As most people started to wind down for the July 4th holiday week, California was just ramping up its “as California goes” focus on data privacy. On June 28, 2018, California passed a comprehensive data privacy bill that has been touted as the strictest in the nation.
The good news first—businesses have until January 1, 2020, to revamp privacy compliance programs, update policies, procedures and processes, and operationalize the sweeping new changes passed by the California legislature. The not-so-good news for businesses, however, is that this new law proposes a significant number of restrictions to the way businesses collect, use, store, and share personal data. In addition, consumers now have a private right of action for certain disclosures or loss of personal data. While the new California Consumer Privacy Act of 2018 amends Sections 1798.100 through 1798.198 of the California Civil Code, there is still a lot of uncertainty as to what specific requirements may be revised in the next 18 months.
This initial overview provides a few high-level practical questions to help your company get a head start on determining how best to implement this new legislation. Bradley will continue its review and coverage of this law in an ongoing series devoted to state privacy law updates, so please check back here for more information.
Who Is Affected?
According to some accounts, the act will apply to more than 500,000 U.S. companies and has the potential to affect hundreds of thousands more companies worldwide. Additionally, even though the law does not apply to information already regulated under various federal laws, it does apply to entities traditionally covered by regulations such as the Gramm-Leach Bliley Act, the Fair Credit Reporting Act, and the Health Insurance Portability and Accountability Act.
Any company that meets certain criteria and receives personal data from California residents must comply with the new statute. Note that although the act is touted as a “consumer privacy” law, California has broadly defined consumer to include “any natural person who is a California resident.”
Under the act, any company that (1) has an annual gross revenue of $25 million, (2) obtains personal information of 50,000 or more California residents, households or devices annually, or (3) derives 50 percent or more annual revenue from selling California residents’ personal information would be a covered entity under the statute. Note that parent companies and subsidiaries using the same branding are covered, even if those companies and subsidiaries do not exceed the applicable thresholds.
Why Is This Different?
In passing the act, legislators declared that it was their intent to provide Californians with specific rights to privacy, including: (1) the right to know what personal information is being collected about them; (2) the right to know whether their personal information is being sold or disclosed and to whom; (3) the right to say no to the sale of personal information; and (4) the right to access and delete their personal information.

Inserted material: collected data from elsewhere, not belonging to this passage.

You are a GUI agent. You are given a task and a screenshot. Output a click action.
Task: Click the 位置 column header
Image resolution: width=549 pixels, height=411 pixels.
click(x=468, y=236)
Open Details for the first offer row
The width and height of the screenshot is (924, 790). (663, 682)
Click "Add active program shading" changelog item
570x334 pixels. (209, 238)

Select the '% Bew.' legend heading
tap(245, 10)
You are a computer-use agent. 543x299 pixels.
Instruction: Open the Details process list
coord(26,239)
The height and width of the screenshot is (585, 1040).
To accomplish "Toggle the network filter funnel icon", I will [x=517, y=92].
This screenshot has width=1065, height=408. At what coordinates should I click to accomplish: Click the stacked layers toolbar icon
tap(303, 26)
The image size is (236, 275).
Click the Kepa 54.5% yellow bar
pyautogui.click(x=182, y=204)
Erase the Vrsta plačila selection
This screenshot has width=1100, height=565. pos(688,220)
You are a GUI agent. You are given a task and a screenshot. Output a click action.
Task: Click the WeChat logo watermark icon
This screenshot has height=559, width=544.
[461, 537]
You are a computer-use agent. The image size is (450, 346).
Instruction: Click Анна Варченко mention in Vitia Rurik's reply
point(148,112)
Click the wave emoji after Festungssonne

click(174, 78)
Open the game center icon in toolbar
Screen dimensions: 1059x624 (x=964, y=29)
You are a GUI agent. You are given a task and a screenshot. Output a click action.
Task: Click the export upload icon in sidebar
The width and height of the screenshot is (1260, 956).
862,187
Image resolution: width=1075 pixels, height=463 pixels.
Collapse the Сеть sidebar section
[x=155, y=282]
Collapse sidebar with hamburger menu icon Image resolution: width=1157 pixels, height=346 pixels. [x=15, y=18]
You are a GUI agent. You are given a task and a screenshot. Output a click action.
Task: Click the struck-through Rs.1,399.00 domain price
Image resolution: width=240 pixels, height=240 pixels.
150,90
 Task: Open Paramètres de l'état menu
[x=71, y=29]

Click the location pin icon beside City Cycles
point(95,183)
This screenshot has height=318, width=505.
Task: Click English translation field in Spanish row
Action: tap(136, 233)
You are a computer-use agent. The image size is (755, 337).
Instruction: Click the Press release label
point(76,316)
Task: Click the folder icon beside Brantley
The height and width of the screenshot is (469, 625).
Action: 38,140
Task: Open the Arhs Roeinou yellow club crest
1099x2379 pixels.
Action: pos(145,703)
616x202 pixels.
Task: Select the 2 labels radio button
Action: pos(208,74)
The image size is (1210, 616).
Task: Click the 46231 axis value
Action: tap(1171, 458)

Additionally, as currently drafted, “personal information” is defined as “information that identifies, relates to, describes, is capable of being associated with, or could reasonably be linked, directly or indirectly, with a particular consumer or household.” The broad nature of this definition encompasses data that relates not just to a single individual, but an entire household—effectively encompassing information regarding web browsing histories, IP addresses, energy consumption, or other general information—even if no individual name is associated with it.
What Can I Do Now?
First and foremost, understand what data you collect. The concept of data mapping has been recommended by privacy professionals for some time, however, this new act makes it even more pertinent that companies map and inventory data. What information does your company collect on California residents? What are those sources of data? Is the information shared with third parties and in what context? These and many other questions will need to be answered before an entity can evaluate whether the new act will apply and in what ways the company may need to alter its practices or update its policies and procedures.
In addition, companies should start to consider whether or not current systems and processes will allow compliance with the new rights afforded to consumers, such as the ability to verify the identity of persons who make requests for data deletion, access or transfer. Also, how will companies store and maintain records on consumers who have opted out of data sharing or made a request for information?
Although the implementation of the new act is still another 18 months away, companies should begin the process of assessing the act’s impact on business processes, operations and data handling practices. Additionally, anyone affected by the act should pay close attention to potential revisions and changes to the law as we move toward January 1, 2020.